AVAILABLE DATA:
Start of Block

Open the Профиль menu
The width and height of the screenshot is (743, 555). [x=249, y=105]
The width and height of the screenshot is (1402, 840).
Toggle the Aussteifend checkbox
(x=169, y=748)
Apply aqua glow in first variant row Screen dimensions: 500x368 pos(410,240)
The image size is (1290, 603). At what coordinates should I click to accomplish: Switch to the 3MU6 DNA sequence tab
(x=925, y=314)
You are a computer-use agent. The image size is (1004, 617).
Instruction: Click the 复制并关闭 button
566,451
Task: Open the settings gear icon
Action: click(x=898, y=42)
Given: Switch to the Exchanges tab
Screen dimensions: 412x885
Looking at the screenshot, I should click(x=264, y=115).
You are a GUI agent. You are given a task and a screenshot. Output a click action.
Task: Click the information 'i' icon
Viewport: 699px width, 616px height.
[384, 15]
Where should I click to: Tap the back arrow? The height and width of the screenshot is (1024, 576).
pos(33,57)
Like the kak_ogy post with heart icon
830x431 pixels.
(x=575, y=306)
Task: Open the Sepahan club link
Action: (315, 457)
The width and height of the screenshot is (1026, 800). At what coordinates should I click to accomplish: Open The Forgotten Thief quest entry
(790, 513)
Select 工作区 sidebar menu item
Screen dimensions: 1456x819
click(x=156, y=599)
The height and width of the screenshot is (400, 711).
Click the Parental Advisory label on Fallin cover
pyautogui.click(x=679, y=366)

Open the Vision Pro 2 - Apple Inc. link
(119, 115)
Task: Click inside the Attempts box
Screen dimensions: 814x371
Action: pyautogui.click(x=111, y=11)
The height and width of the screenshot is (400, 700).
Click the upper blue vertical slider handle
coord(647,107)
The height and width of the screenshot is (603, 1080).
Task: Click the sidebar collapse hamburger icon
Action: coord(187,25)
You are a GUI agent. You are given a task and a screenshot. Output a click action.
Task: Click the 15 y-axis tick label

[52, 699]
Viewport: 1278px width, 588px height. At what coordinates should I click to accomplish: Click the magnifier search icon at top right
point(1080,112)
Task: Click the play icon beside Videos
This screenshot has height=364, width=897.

End of Block

Output, from the data above, the lines from the line with "The image size is (1290, 603)." to the line with "The height and width of the screenshot is (400, 711)." exactly as they stand, both ends included and nothing else.

TASK ANSWER:
The image size is (1290, 603). At what coordinates should I click to accomplish: Switch to the 3MU6 DNA sequence tab
(x=925, y=314)
You are a computer-use agent. The image size is (1004, 617).
Instruction: Click the 复制并关闭 button
566,451
Task: Open the settings gear icon
Action: click(x=898, y=42)
Given: Switch to the Exchanges tab
Screen dimensions: 412x885
Looking at the screenshot, I should click(x=264, y=115).
You are a GUI agent. You are given a task and a screenshot. Output a click action.
Task: Click the information 'i' icon
Viewport: 699px width, 616px height.
[384, 15]
Where should I click to: Tap the back arrow? The height and width of the screenshot is (1024, 576).
pos(33,57)
Like the kak_ogy post with heart icon
830x431 pixels.
(x=575, y=306)
Task: Open the Sepahan club link
Action: (315, 457)
The width and height of the screenshot is (1026, 800). At what coordinates should I click to accomplish: Open The Forgotten Thief quest entry
(790, 513)
Select 工作区 sidebar menu item
Screen dimensions: 1456x819
click(x=156, y=599)
The height and width of the screenshot is (400, 711).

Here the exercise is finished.